Das Problem ist doch, dass man sich die Theorie im Gegensatz zur Natur ausdenkt und das
eine nicht zum anderen passen muss.
Moin Claus,
ja, manches passt, manches nicht. So ist das mit den Zusammenhängen von Formalismen und
Experimenten in den quantitativen Experimentalwissenschaften. Um auf den Thread-Titel
anzuspielen: die empirische Wahrheit wird nie erreicht, bleibt aber lebendig. Denk nur mal
an Dirac’s formaler Vermutung der Existenz magnetischer Monopole. Ob die je gemessen
werden? Dirac hielt seine Wellenektrodynamik für so schön, dass er sie der Natur ja
schlicht unterstellte, denn „ein physikalisches Gesetz muß mathematisch schön sein".
Über „Paul Dirac und das Schöne in der Physik“ gibt es auch populäre Artikel, wie bspw. im
Spektrum:
https://www.spektrum.de/magazin/paul-dirac-und-das-schoene-in-der-physik/82…

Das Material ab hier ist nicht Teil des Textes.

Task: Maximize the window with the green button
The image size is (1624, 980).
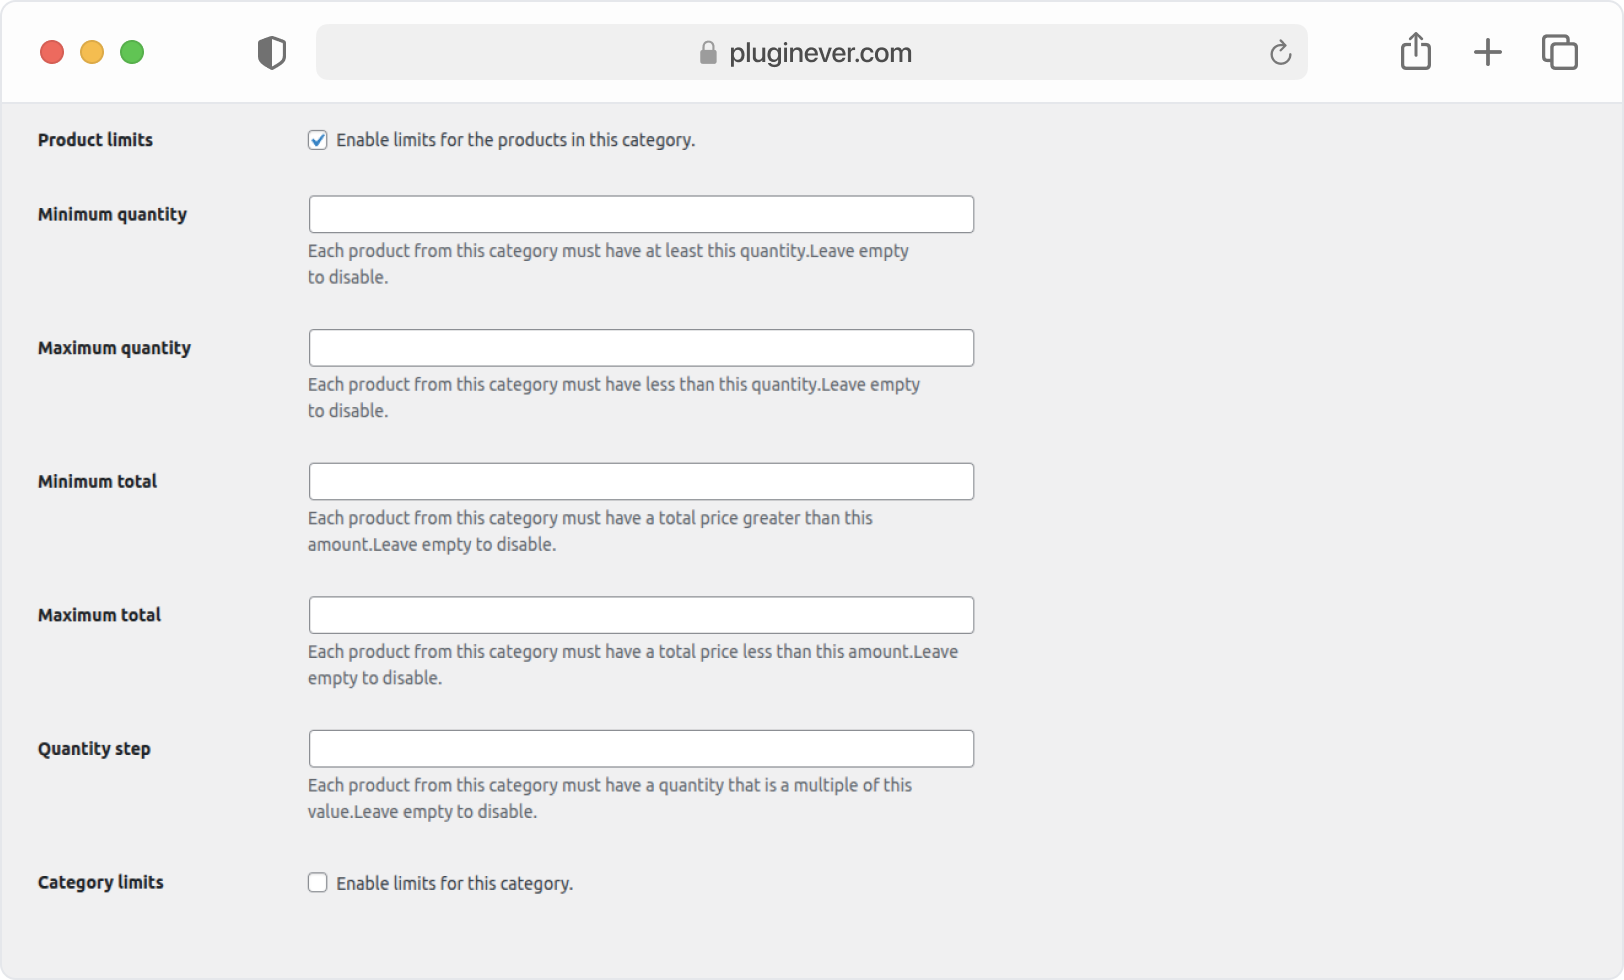Action: 132,52
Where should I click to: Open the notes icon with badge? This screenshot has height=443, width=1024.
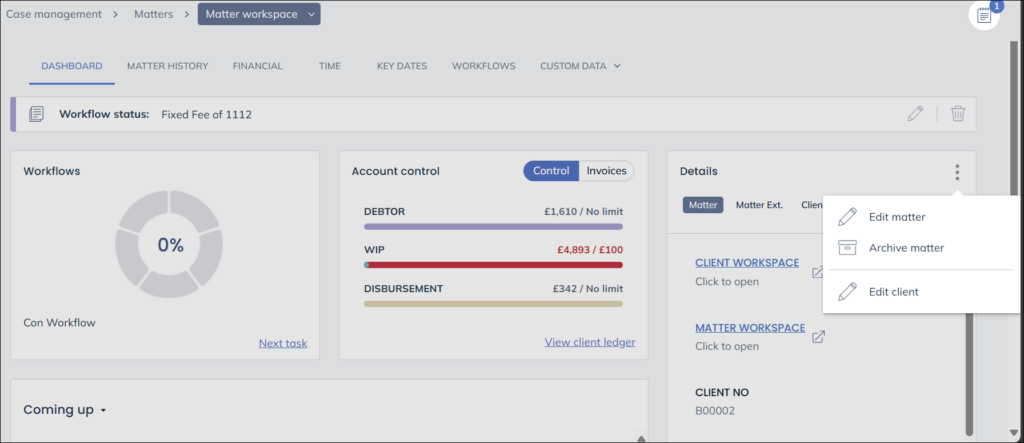[x=984, y=16]
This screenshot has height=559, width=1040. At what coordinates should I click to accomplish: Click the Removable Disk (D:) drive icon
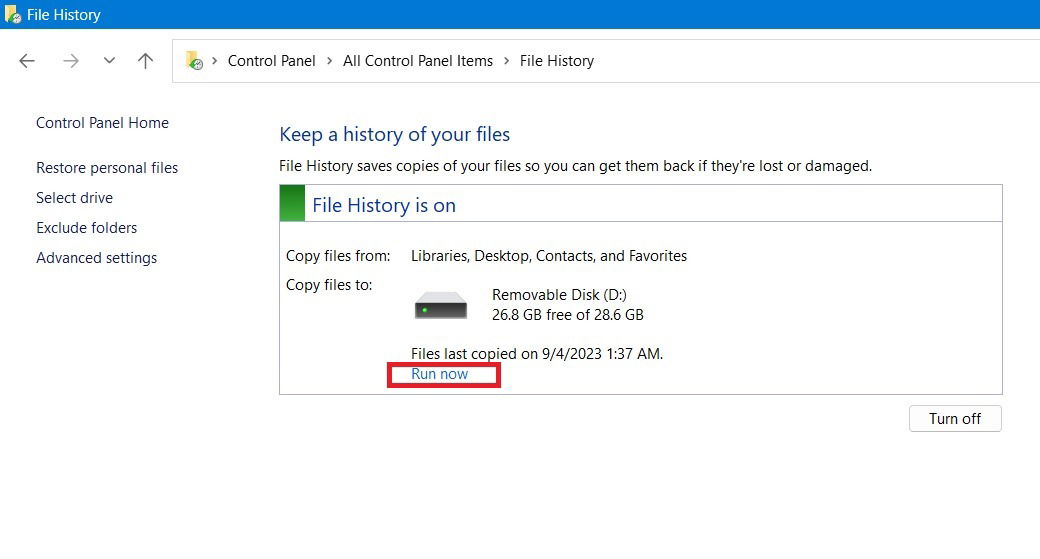pos(441,305)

<https://www.spektrum.de/magazin/paul-dirac-und-das-schoene-in-der-physik/820967>
Und hier der referenzierte Artikel vom Meister selbst: "The Evolution of the
Physicist's Picture of Nature“:
https://physics.gu.se/~tfkhj/F3/FYP380.1.pdf
<https://physics.gu.se/~tfkhj/F3/FYP380.1.pdf>
Nach meinem Verständnis geht es in der
Philosophie nicht um Prinzipien, die sich bewähren müssen und aus denen dann alles andere
abgeleitet werden könnte ("Keine Lehre, sondern eine Tätigkeit"). Man kann eine
Baustelle nicht mit einer völlig anderen überwinden. Deduktion aus Begriffen bedeutet
herauszulesen, was man vorher hineingelegt hat. Wozu soll das gut sein? Das hatte ich
bisher darunter verstanden. Jetzt höre ich, dass sich aus dem Relativitäts- und
Quantenprinzip mit komplexer Analysis (was es alles gibt!) alles mögliche in der Welt der
Pysik ableiten lässt.
In der Physik geht es nicht um Begriffsgymnastik, sondern um prinzipiengeleitete
Deduktionen aus mathematischen Strukturen. Dabei lässt sich Analysis nicht nur mit reellen
Zahlen treiben, sondern auch mit komplexen und quarternionischen bspw.
Darüber habe ich mir noch keine Gedanken gemacht.
Für mich ist das hier ein Ausflug in eine fremde Welt.
Aber Du beziehst Dich doch gerne auf den Alltag, da müsste Dich der meth. Konstr. geradezu
begeistern!? Ich zähle Lorenzen und Janich neben Russell und Wittgenstein jedenfalls zu
den herausragendsten Philosophen des 20. Jahrhunderts.